== SELECTED PASSAGE ==

Re: Use of backup_label not noted in log

From: Michael Paquier <michael(at)paquier(dot)xyz>
To: Andres Freund <andres(at)anarazel(dot)de>
Cc: Laurenz Albe <laurenz(dot)albe(at)cybertec(dot)at>, pgsql-hackers(at)postgresql(dot)org, Michael Paquier <michael(dot)paquier(at)gmail(dot)com>, David Steele <david(at)pgmasters(dot)net>
Subject: Re: Use of backup_label not noted in log
Date: 2023-11-20 08:30:31
Message-ID: ZVsZJzDGBzUyMCrH@paquier.xyz
Views: Raw Message | Whole Thread | Download mbox | Resend email
Thread:
Lists: pgsql-hackers

On Sat, Nov 18, 2023 at 01:49:15PM -0800, Andres Freund wrote:
> Note that the LSN in the "continuing" case is the one the backup started at,
> not where recovery will start.
>
> I've wondered whether it's worth also adding an explicit message just after
> ReachedEndOfBackup(), but it seems far less urgent due to the existing
> "consistent recovery state reached at %X/%X" message.

Upgrading the surrounding DEBUG1 to a LOG is another option, but I
agree that I've seen less that as being an actual problem in the field
compared to the famous I-removed-a-backup-label-and-I-m-still-up,
until this user sees signs of corruption after recovery was finished,
sometimes days after putting back an instance online.

> Playing around with this a bit, I'm wondering if we instead should remove that
> message, and emit something more informative earlier on. If there's a problem,
> you kinda want the information before we finally get to the loop in
> PerformWalLRecovery(). If e.g. there's no WAL you'll only get
> LOG: invalid checkpoint record
> PANIC: could not locate a valid checkpoint record

I was looking at this code a few weeks ago and have on my stack of
list to do an item about sending a patch to make this exact message
PANIC more talkative as there are a lot of instances with
log_min_messages > log.

===
== RAW DATA ==

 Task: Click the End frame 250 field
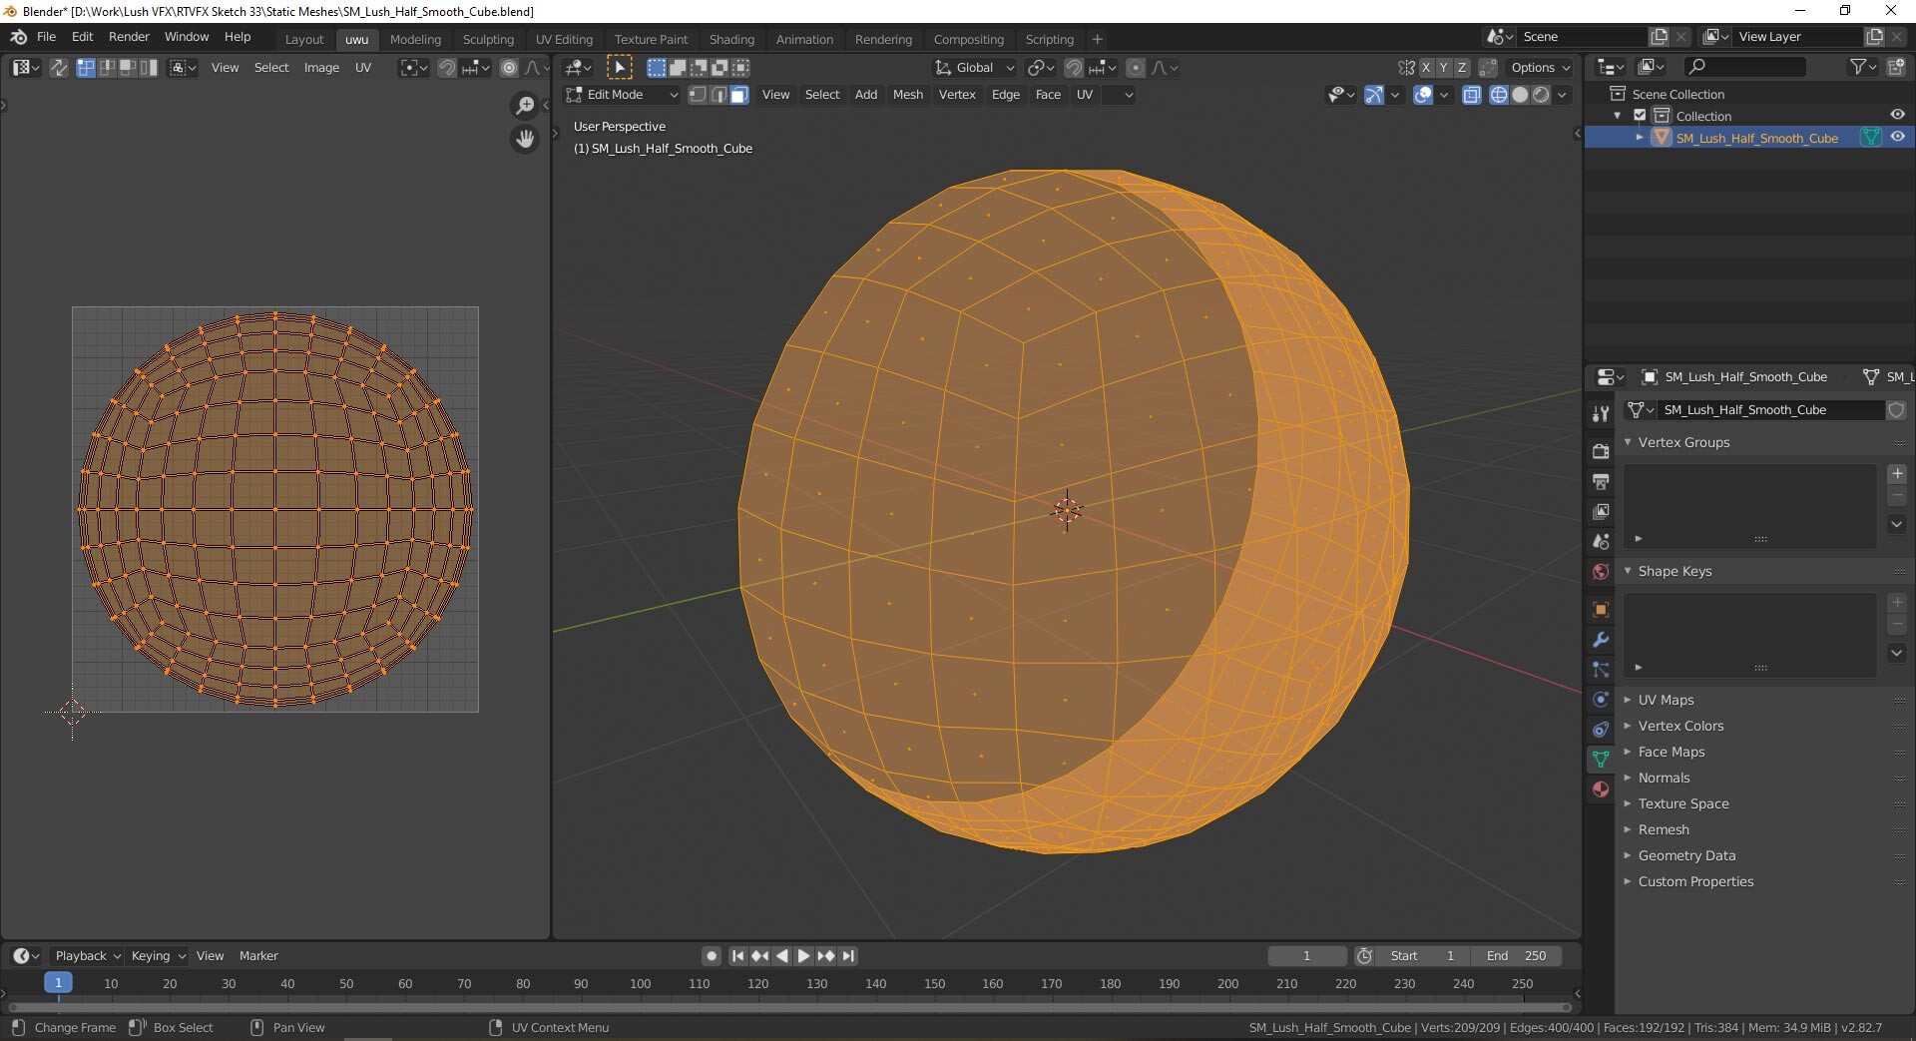(x=1517, y=955)
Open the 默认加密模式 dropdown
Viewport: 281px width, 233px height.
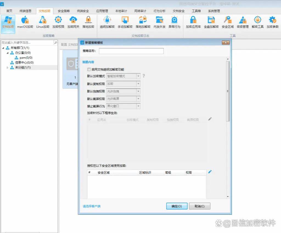(138, 76)
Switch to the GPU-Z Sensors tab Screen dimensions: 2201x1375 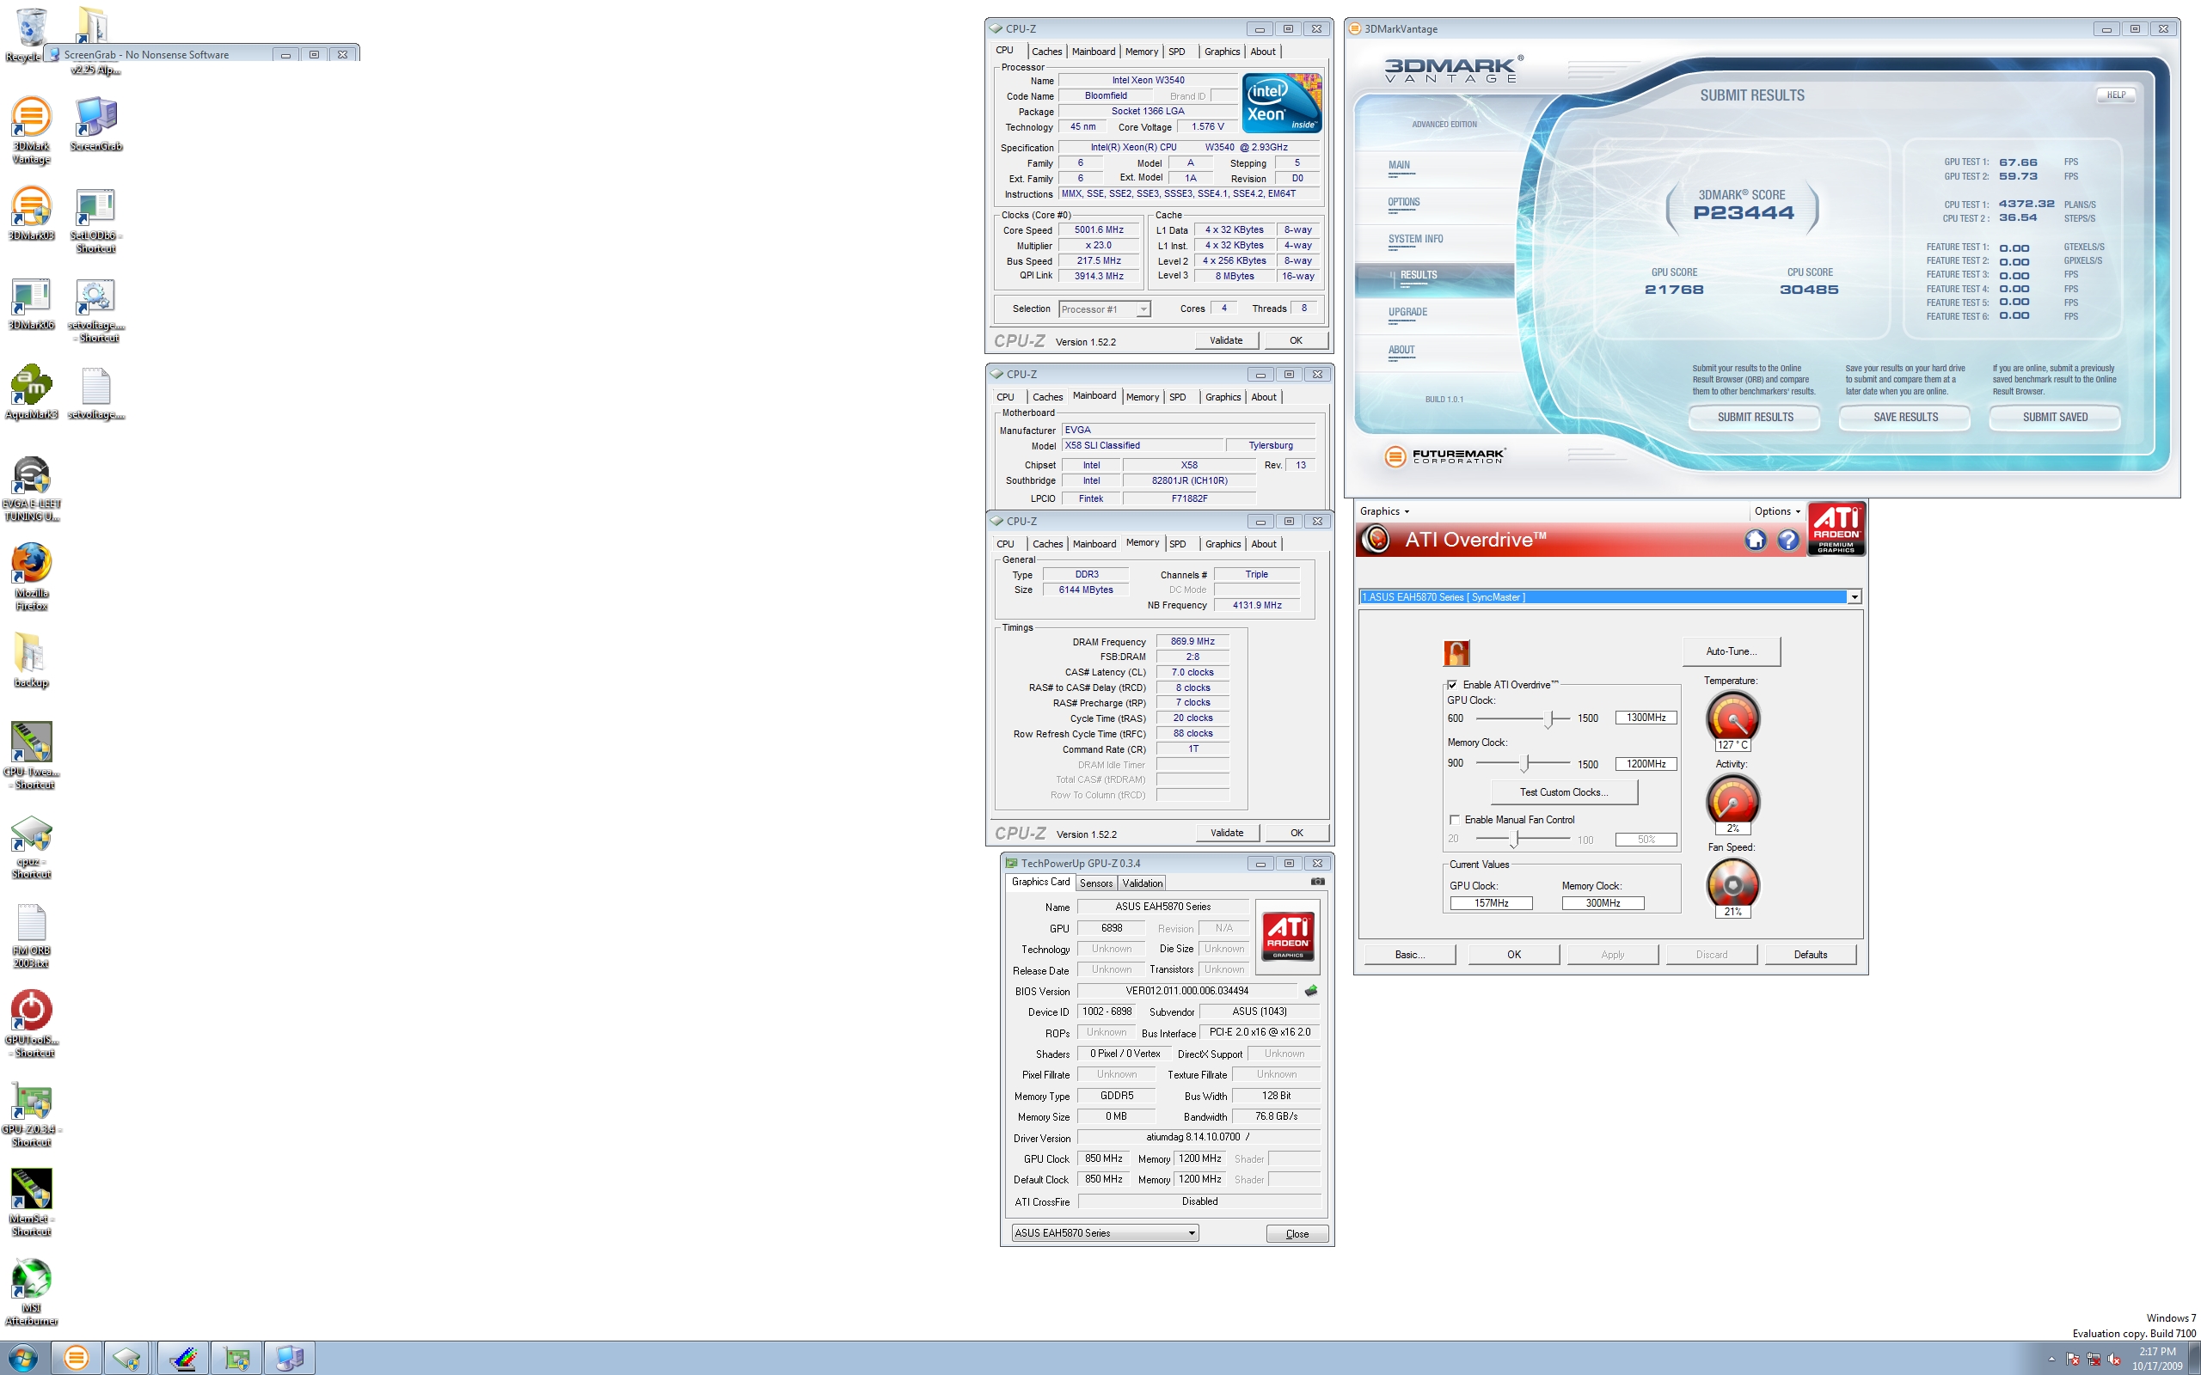pos(1096,883)
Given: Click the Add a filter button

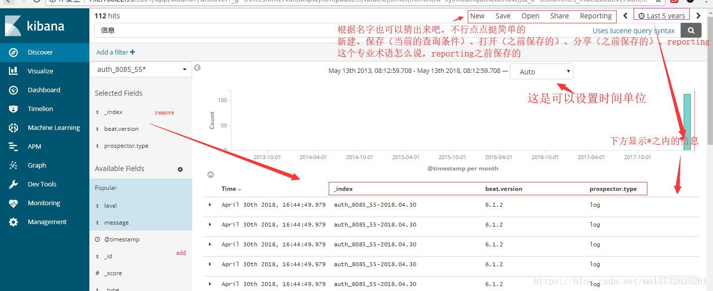Looking at the screenshot, I should 114,52.
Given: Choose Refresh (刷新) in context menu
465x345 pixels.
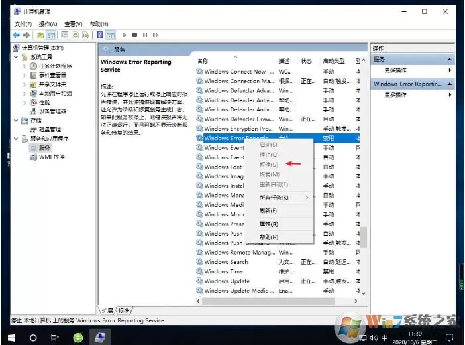Looking at the screenshot, I should click(x=268, y=211).
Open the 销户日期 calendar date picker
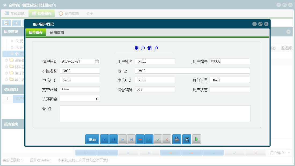Screen dimensions: 295x166 pos(97,61)
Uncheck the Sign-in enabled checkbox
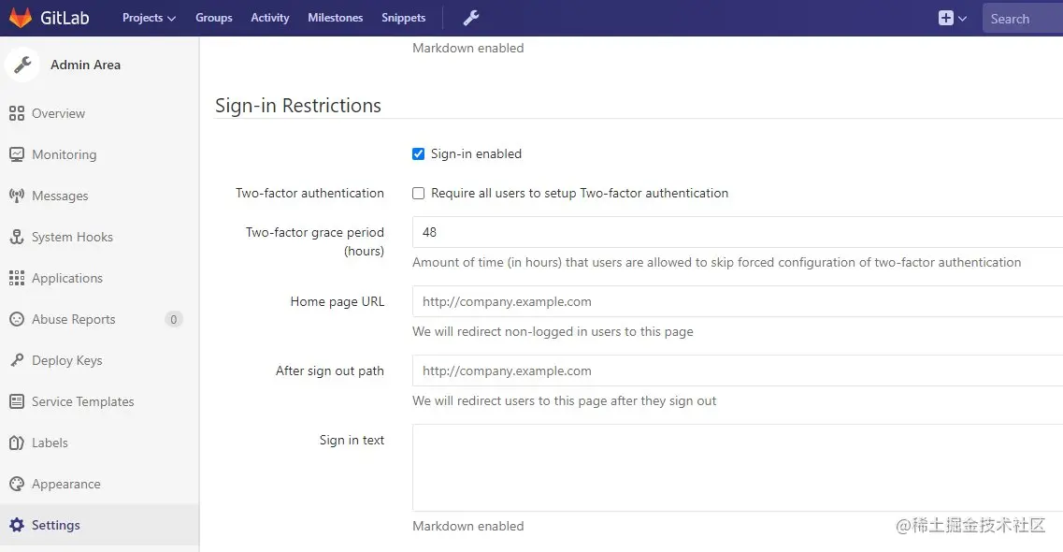Screen dimensions: 1063x552 pos(419,153)
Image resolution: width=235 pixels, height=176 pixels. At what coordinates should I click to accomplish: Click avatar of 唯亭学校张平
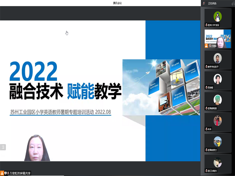coord(218,58)
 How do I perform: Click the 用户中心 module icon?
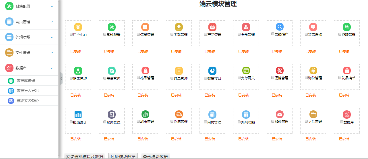pyautogui.click(x=78, y=27)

===

## WRITTEN PROBLEM
Write out the part of the mailing list message that starts at "On Sat, Nov" and ends at "an instance online.", word for word.

## SOLUTION TO THIS EXERCISE
On Sat, Nov 18, 2023 at 01:49:15PM -0800, Andres Freund wrote:
> Note that the LSN in the "continuing" case is the one the backup started at,
> not where recovery will start.
>
> I've wondered whether it's worth also adding an explicit message just after
> ReachedEndOfBackup(), but it seems far less urgent due to the existing
> "consistent recovery state reached at %X/%X" message.

Upgrading the surrounding DEBUG1 to a LOG is another option, but I
agree that I've seen less that as being an actual problem in the field
compared to the famous I-removed-a-backup-label-and-I-m-still-up,
until this user sees signs of corruption after recovery was finished,
sometimes days after putting back an instance online.